The draft 2022 regulations were developed to replace the existing sim card registration regulations and to primarily address the rise in fraudulent activities through the sim swaps which many Kenyans have fallen victim. In line with this, the regulations are also intended to create a harmonized authentication and verification system which was the intended reason behind the need for mandatory SIM card registration in spite of , subscribers already being registered with their respective telecommunication services.

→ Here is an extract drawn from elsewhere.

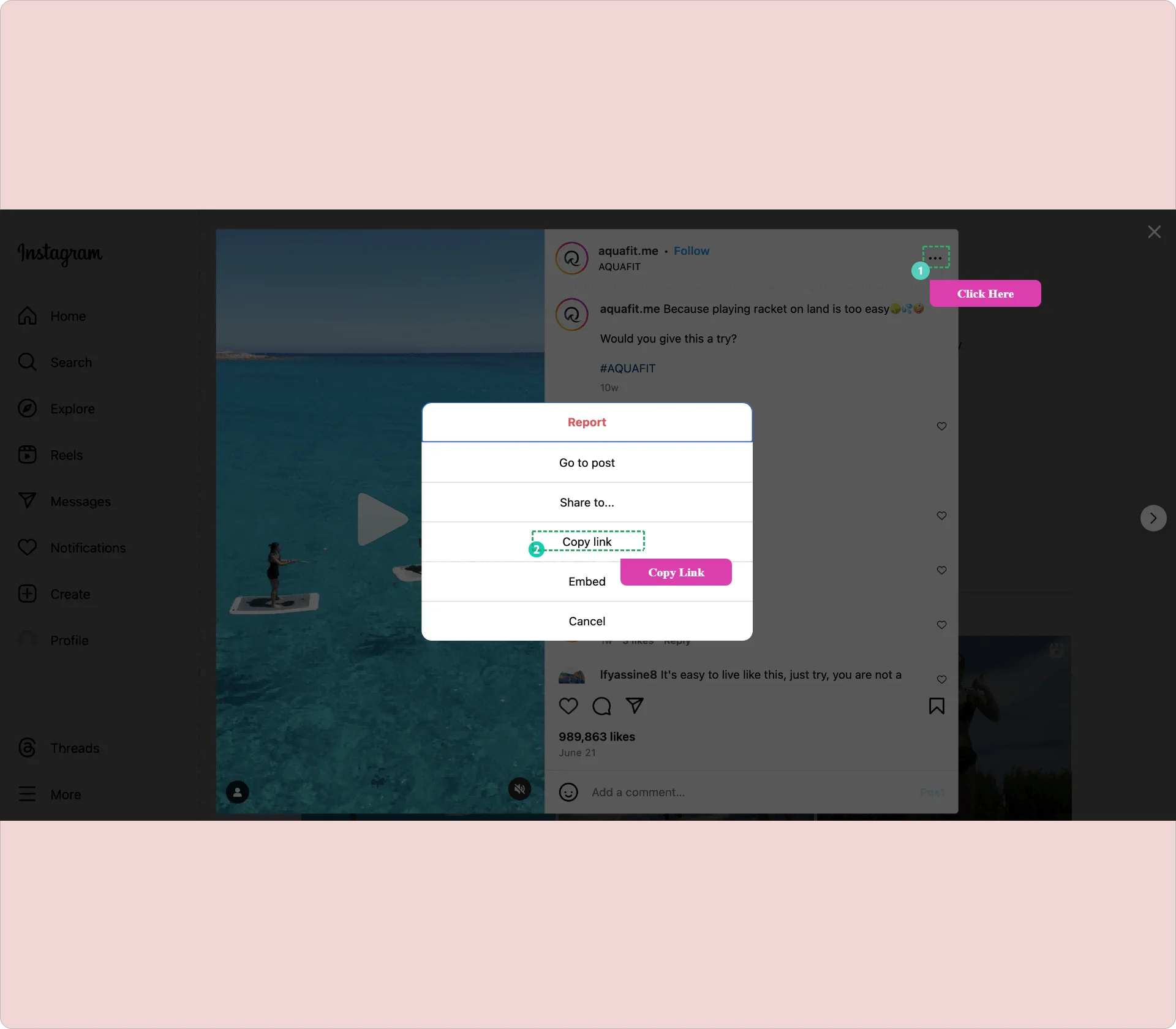Click Cancel to dismiss the dialog

[x=587, y=621]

One of the ways in which the update of sim card registration details was being conducted by one of the largest telecommunications operators was through the use of face biometrics.12 This form of registration is not provided for in the 2015 regulations nor has it been provided in the 2022 SIM card regulations. This questions the legality of the process and whether the same should have been provided for. This also creates a legal void where the creation of a biometric subscriber database is likely to be kept for an indefinite period of time and used for different purposes in the future, as technology, corporate incentives, or governments change which then raises numerous data protection and privacy issues.13 The 2022 draft regulations give provision on security and confidentiality. It requires the operator to ensure all reasonable measures have been taken to ensure confidentiality and security of subscribers’ registration particulars in line with relevant data protection laws. This gives validity to the use of the Data Protection Act (DPA_ and further raises questions on whether it will be necessary for telecommunication operators to carry out DPIA prior to the requirement for a large scale registration update exercise.

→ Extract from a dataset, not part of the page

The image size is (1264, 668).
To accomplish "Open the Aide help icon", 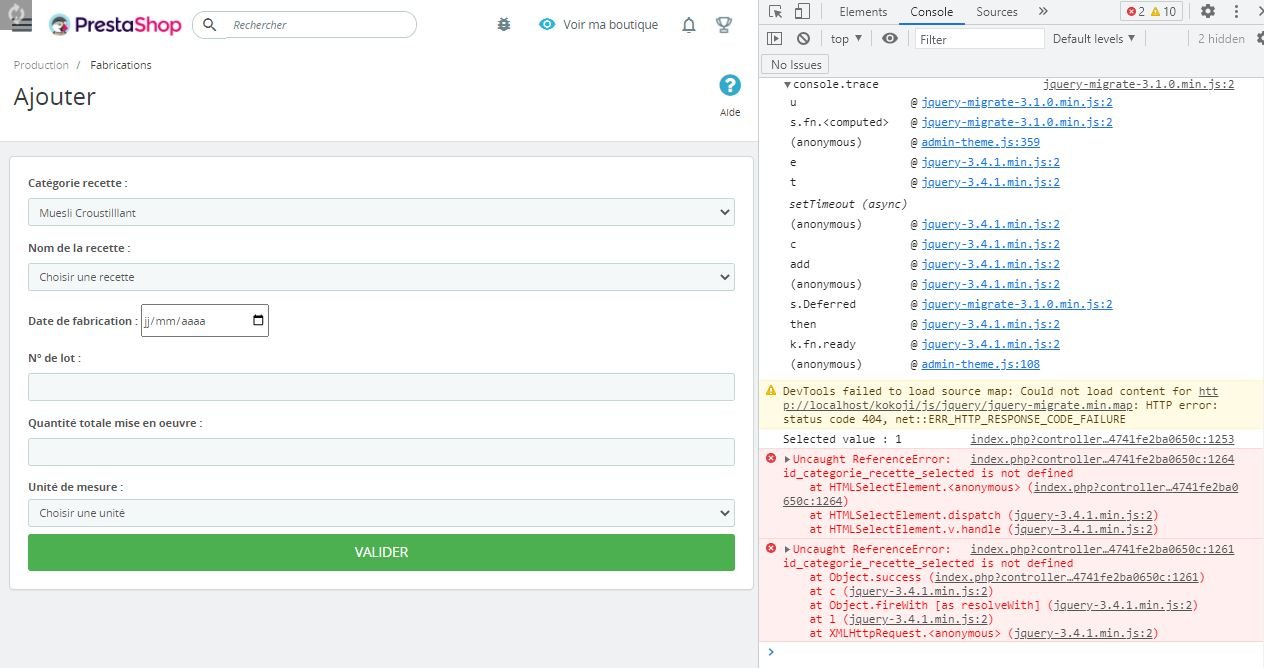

Additionally, the 2022 regulations highlight some data protection issues, for instance, the DPA provides for right to rectification and erasure14 Regulation 19 on deactivation gives subscribers a right to be heard and before deactivation by the subscriber This regulation aligns with the provisions of the Data Protection Act and the data protection principle on accuracy giving the subscriber a chance during the hearing to rectify the data given to the operator that is inaccurate, outdated, incomplete or misleading. The regulations also highlight the data protection principle on storage limitation, in part, the regulations give provisions on storage of subscriber’s information which ties with the regulation on security and confidentiality, however, it does not give specifics on limitations to the time period on storage of subscriber’s personal information as anticipated by the data protection principle.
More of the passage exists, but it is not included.